Ordina e al contempo plasma come un artigiano.
Per questo Ïlmatäl è un Demiurgo femminile (un po’ come la Sapienza biblica); immette nella Luce una sinfonia armonica, un suono primordiale, un logos, una vibrazione.
Tale musica l’ho volutamente accostare all’Ohm della tradizione Induista e Buddista, al Logos della tradizione Cristiana ed Ermetica, alla Parola della tradizione egiziana ed ebraica.
Quantisticamente sappiamo che ogni cosa che esiste ha una sua specifica vibrazione, e che non è altro che energia condensata, e quando andai a studiare la teoria delle stringe, realizzai che l’Universo stesso non è altro che il frutto di una musica antica ed arcana che non può essere udita da orecchie umane.
Senza vibrazione, senza Musica, tutto sarebbe informe.
Dalla particella più piccola alla galassia più grande, tale Musica vibra e permea ogni cosa dell’Universo, ed è presente anche in noi stessi, nei nostri corpi, nei nostri campi elettromagnetici per quanto possano apparire deboli, nella nostra anima e spirito divenendo ponte tra l'immanente e il trascendente.
Questa idea, è alla base nel racconto La Musica di Ïlmatäl, di cui una forma più breve è contenuto all'interno della terza edizione de Le Fiabe di Edelëas.

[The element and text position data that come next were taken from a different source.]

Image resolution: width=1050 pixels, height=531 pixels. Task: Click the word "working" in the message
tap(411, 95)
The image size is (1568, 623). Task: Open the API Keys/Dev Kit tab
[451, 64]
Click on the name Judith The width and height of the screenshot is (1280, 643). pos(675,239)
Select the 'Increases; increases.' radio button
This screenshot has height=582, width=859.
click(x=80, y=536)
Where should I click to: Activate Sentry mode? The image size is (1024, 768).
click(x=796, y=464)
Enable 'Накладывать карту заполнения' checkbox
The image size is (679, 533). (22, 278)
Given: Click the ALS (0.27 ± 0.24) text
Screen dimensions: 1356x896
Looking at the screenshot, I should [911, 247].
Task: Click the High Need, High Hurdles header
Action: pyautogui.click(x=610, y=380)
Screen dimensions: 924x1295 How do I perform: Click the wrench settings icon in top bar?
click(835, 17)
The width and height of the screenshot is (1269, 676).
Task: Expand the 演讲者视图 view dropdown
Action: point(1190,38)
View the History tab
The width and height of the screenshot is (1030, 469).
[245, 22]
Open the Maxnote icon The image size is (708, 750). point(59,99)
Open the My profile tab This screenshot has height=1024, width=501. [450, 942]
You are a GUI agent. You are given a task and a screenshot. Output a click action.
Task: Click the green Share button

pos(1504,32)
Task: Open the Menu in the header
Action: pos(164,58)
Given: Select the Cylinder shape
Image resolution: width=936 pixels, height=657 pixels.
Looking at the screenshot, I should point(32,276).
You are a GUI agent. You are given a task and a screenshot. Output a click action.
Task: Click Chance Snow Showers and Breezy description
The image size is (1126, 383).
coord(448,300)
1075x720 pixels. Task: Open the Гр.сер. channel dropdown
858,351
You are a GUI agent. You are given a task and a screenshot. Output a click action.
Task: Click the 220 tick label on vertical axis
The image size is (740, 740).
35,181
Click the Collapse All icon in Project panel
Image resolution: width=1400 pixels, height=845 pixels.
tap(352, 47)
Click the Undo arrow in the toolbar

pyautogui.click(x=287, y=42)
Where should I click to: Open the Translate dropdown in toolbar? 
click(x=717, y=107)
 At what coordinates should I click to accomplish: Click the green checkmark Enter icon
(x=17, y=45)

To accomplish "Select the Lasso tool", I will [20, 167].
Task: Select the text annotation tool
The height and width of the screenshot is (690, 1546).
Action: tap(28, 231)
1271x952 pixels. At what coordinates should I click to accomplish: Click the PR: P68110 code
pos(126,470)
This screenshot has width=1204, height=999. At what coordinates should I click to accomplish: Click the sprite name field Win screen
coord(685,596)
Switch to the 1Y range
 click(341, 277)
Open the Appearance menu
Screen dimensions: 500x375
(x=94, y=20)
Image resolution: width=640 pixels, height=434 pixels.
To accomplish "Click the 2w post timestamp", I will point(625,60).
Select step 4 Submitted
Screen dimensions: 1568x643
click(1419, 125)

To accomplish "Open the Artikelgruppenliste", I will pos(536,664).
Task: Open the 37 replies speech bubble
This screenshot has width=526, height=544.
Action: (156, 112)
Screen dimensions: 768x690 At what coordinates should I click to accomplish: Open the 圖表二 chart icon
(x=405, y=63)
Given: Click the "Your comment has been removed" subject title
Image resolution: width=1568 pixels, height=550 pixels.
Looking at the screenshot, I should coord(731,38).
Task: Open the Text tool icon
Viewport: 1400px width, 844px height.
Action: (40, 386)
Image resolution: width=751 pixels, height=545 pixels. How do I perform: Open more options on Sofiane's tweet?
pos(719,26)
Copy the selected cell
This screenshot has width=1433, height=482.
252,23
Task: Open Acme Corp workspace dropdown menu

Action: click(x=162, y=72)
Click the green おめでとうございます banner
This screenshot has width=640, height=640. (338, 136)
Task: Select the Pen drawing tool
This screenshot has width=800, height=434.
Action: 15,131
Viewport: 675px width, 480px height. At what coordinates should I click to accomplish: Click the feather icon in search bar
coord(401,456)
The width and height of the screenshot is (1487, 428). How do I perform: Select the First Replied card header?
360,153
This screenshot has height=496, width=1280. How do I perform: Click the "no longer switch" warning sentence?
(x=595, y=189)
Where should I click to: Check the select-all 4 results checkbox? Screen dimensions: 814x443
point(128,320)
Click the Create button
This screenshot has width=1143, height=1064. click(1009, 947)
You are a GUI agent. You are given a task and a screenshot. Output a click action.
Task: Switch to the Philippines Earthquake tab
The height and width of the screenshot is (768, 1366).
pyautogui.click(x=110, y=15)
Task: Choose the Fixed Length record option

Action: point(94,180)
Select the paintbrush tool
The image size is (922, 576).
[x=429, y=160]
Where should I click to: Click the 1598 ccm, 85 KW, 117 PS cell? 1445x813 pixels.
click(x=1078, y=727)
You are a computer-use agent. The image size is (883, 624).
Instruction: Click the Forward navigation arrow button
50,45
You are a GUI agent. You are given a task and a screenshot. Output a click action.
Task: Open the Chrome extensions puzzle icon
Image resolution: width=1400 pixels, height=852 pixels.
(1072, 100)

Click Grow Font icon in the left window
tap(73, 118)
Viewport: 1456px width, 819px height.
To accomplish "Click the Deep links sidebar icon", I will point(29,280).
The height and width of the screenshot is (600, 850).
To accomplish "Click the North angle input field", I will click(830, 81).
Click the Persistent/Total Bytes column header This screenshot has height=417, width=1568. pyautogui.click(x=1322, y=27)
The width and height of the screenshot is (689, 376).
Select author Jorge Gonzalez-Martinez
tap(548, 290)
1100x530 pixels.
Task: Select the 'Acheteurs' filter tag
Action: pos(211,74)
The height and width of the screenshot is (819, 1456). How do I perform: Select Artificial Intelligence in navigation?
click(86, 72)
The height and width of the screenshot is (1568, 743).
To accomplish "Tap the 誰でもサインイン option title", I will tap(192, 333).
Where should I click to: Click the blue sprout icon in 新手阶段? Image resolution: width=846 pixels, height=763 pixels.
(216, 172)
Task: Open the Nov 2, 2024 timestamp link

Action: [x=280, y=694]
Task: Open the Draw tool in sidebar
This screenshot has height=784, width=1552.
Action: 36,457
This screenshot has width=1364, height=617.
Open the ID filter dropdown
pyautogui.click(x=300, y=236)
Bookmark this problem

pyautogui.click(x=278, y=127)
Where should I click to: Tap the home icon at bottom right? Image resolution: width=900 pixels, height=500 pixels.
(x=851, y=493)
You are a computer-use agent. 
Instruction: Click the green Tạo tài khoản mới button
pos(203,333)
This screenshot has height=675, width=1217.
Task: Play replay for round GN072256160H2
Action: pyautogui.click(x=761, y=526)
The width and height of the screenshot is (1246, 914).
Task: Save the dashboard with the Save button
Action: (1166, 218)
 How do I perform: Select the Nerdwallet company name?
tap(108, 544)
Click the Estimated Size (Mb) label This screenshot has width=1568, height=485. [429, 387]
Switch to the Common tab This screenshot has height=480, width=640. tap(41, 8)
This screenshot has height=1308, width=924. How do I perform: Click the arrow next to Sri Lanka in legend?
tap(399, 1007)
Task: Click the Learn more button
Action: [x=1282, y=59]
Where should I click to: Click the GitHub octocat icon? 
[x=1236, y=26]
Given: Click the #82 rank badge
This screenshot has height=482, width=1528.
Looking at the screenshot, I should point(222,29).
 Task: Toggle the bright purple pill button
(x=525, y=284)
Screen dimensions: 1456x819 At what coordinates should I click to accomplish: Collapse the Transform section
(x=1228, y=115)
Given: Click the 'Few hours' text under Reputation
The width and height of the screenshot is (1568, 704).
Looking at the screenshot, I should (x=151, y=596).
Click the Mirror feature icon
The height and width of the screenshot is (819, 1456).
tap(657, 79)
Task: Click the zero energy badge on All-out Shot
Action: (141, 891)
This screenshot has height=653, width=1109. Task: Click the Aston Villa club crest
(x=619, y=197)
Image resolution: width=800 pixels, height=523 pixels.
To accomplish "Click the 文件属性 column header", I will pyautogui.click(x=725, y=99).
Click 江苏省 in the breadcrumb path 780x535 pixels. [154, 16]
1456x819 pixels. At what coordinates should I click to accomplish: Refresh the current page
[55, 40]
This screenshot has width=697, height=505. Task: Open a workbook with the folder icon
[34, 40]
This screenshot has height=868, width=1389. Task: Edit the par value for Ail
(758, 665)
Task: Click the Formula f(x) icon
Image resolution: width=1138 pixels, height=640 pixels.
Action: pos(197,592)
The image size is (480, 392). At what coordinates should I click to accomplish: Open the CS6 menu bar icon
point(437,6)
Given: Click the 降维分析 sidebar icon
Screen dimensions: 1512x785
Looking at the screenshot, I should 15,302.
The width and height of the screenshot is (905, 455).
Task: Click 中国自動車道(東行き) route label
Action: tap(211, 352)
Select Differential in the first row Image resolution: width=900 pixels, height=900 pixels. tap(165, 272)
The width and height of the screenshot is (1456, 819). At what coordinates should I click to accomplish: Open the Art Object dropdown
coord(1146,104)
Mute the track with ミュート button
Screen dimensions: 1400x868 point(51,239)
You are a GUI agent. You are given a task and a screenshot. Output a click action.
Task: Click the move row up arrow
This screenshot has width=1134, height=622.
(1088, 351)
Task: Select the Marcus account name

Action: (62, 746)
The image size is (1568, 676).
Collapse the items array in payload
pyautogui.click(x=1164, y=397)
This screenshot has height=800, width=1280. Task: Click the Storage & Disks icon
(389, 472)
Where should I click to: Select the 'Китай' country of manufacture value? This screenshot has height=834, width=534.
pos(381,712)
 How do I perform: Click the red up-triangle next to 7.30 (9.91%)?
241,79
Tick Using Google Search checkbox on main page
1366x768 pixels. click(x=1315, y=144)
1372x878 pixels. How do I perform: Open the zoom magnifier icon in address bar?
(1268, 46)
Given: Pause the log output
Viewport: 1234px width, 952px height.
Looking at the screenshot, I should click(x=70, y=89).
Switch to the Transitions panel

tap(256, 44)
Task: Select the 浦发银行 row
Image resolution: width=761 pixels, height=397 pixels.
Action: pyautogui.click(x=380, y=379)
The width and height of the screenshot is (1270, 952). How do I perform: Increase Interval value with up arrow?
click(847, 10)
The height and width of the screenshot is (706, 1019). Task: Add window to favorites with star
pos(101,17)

Pietra d'angolo della mia cosmologia, per mezzo del simbolo e dell'allegoria spiega molto del rapporto tra l’Uomo, il Creato e la senziente e al contempo In-Consciente (il termine non è scritto a caso) causa scatenante dell'esistere; quell'Ente Supremo che i Greci chiamavano un tempo Arché, e che nella mia cosmologia chiamo Eàhteril.